An illuminating read for anyone interested in the inner workings of the Catholic Church; for prelate-fiction superfans, it...

Harris, creator of grand, symphonic thrillers from Fatherland (1992) to An Officer and a Spy (2014), scores with a chamber piece of a novel set in the Vatican in the days after a fictional pope dies.
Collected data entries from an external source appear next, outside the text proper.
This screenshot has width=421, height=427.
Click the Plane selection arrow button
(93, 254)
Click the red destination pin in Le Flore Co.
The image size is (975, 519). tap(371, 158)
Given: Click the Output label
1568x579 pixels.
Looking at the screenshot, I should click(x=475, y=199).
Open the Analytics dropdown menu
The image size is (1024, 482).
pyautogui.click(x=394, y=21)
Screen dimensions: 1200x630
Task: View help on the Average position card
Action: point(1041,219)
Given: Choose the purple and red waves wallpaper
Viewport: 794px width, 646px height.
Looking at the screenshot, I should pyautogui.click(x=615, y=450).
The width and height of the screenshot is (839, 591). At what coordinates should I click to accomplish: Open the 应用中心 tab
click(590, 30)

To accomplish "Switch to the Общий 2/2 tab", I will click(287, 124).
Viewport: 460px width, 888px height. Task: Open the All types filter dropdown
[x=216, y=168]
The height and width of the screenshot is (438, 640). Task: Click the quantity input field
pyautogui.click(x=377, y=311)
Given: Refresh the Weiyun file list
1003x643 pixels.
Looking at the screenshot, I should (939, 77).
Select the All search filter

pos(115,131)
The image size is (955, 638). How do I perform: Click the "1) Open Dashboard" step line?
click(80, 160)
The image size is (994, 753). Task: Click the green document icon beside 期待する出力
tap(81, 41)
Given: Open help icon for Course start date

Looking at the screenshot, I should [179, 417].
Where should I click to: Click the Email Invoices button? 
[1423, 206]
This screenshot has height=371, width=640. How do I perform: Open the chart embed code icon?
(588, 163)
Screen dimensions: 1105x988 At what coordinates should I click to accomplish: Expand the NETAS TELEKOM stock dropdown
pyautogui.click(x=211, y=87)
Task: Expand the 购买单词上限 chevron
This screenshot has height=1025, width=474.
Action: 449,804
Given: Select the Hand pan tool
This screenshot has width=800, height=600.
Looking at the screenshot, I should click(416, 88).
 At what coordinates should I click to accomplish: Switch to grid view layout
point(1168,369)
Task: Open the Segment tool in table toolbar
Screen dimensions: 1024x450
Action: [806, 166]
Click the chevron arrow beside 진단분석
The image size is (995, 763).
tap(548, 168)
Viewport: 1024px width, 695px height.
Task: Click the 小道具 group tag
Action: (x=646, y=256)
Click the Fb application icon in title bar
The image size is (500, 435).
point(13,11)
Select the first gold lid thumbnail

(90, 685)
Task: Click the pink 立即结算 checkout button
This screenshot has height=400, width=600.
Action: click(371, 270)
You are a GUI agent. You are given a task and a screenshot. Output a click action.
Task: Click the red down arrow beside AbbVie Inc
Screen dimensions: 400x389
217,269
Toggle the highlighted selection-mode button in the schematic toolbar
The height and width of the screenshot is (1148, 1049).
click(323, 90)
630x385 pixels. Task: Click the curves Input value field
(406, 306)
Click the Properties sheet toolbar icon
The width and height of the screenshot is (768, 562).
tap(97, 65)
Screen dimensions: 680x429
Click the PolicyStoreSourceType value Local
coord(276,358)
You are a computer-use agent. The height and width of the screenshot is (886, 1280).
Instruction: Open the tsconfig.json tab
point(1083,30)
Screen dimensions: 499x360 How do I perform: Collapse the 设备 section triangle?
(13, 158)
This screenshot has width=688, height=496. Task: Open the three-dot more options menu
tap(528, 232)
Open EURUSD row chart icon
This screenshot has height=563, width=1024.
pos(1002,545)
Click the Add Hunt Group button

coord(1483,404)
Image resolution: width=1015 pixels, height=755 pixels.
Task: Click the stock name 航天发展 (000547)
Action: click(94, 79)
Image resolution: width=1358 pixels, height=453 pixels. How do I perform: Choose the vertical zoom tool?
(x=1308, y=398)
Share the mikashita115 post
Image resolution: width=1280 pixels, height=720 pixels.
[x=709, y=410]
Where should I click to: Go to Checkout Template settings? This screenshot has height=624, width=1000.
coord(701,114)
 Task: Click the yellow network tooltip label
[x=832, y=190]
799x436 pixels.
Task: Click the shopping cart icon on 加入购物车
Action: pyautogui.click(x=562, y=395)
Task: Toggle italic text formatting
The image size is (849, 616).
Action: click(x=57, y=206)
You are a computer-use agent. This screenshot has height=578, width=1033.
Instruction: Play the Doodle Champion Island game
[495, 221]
Fictional, yes, but the nameless pontiff has a lot in common with our own Francis: he’s famously humble, shunning the lavish Apostolic Palace for a small apartment, and he is committed to leading a church that engages with the world and its problems. In the aftermath of his sudden death, rumors circulate about the pope’s intention to fire certain cardinals. At the center of the action is Cardinal Lomeli, Dean of the College of Cardinals, whose job it is to manage the conclave that will elect a new pope. He believes it is also his duty to uncover what the pope knew before he died because some of the cardinals in question are in the running to succeed him. “In the running” is an apt phrase because, as described by Harris, the papal conclave is the ultimate political backroom—albeit a room, the Sistine Chapel, covered with Michelangelo frescoes. Vying for the papal crown are an African cardinal whom many want to see as the first black pope, a press-savvy Canadian, an Italian arch-conservative (think Cardinal Scalia), and an Italian liberal who wants to continue the late pope’s campaign to modernize the church. The novel glories in the ancient rituals that constitute the election process while still grounding that process in the real world: the Sistine Chapel is fitted with jamming devices to thwart electronic eavesdropping, and the pressure to act quickly is increased because “rumours that the pope is dead are already trending on social media.”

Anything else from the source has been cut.